Sean Michael Morris:

Yeah. I get where people are coming at it from that. And I feel like I kind of want to address a question around academic integrity because I think that there's a lot missing from a conversation around academic integrity, which is why we have this conversation around cheating. I feel like we could be looking at academic integrity or we need to recognize rather the cheating is kind of a result of a misalignment between what the academy expects and the reality of students' lives. Academic integrity to me argues that no matter who a student is, no matter what their background is, no matter where they come from, what their experience they bring to their studies, how they learn, where they find information, they're going to be held at the same standard across the board. And the truth is... And I think the COVID sort of pointed this out in a lot of ways, but we knew this already, we should just know better than that these days.

Sean Michael Morris:

The idea that any student is going to achieve success in exactly the same way and under the same rules and conditions as any other student is not that different from, say, arguments against using laptops in the classroom. Using a laptop is often an accessibility concern, but allowing it requires that we see students as they are, as individuals with capabilities, preferences, textured and varied nuanced backgrounds. If we don't look at students that way, it's easy to point to their laptops and say, "Oh, they're cheating." People see Course Hero as a cheating site because it provides a platform for students to work with each other toward mutual success. The idea of students working with each other toward mutual success can scare a lot of people. In fact, a recent article, and I don't remember where this was out of, but a recent article referred to this as students colluding, which is really interesting language and I think we need to be careful about that kind of language because it villainizes students.

Michael Horn:

Yeah. Sean, it gets to another piece that you talk a lot about, which is the importance of humanizing learning. You talk about humanizing the classroom. It seems that that is connected obviously to this notion of academic integrity and how we think and value students as individuals, their past experiences, their actions to inform themselves. But I'm just sort of curious, when you say humanizing the classroom, I suspect you have a very specific set of things in mind. I'd love to know what those are. And what's an example of how education perhaps is dehumanized?

Sean Michael Morris:

It's an interesting question because I'm often asked to point to a set of practices that humanize education. I really actually think of it as more of an undercurrent. It's actually been an undercurrent in everything I've been saying here today. And it feels a little bit interesting to try to define it because I feel like we should be able to assume that education is a humane effort in the first place. But then we can look at practices and policies that are designed to automate education or designed to separate the individual from the learning process.

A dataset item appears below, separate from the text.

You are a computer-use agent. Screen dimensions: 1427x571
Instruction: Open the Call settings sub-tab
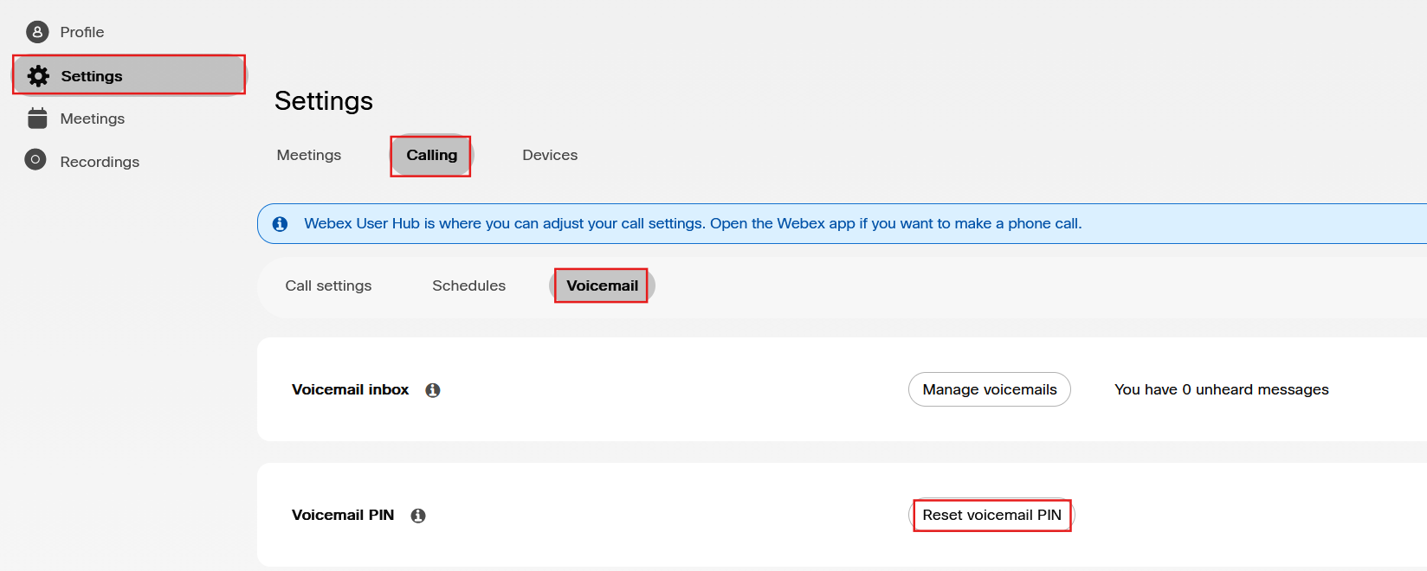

So fully integrated things like grades, for example. Grades are for beef, not people. Those that are becoming more integrated and other things that are becoming more integrated like plagiarism detection, remote proctoring platforms, these distance learners from learning by fostering an environment of suspicion in the classroom. When we look at these things, it becomes pretty clear that an education that thinks about the person is becoming a little bit harder to come by.

Michael Horn:

No, that's helpful. The quote that I will take away from this conversation is that grades are for beef, not people. But with that, Sean, thank you so much for joining us on Future U.

Sean Michael Morris:

Thank you so much. It's been great to talk.